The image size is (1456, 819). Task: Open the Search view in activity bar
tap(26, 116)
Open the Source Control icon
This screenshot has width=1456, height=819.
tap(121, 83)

* * * * * * * * *

What is required: Start to finish, give the listing again exactly.

Exercise response:
The image size is (1456, 819). Task: Open the Search view in activity bar
tap(26, 116)
Open the Source Control icon
This screenshot has width=1456, height=819.
tap(121, 83)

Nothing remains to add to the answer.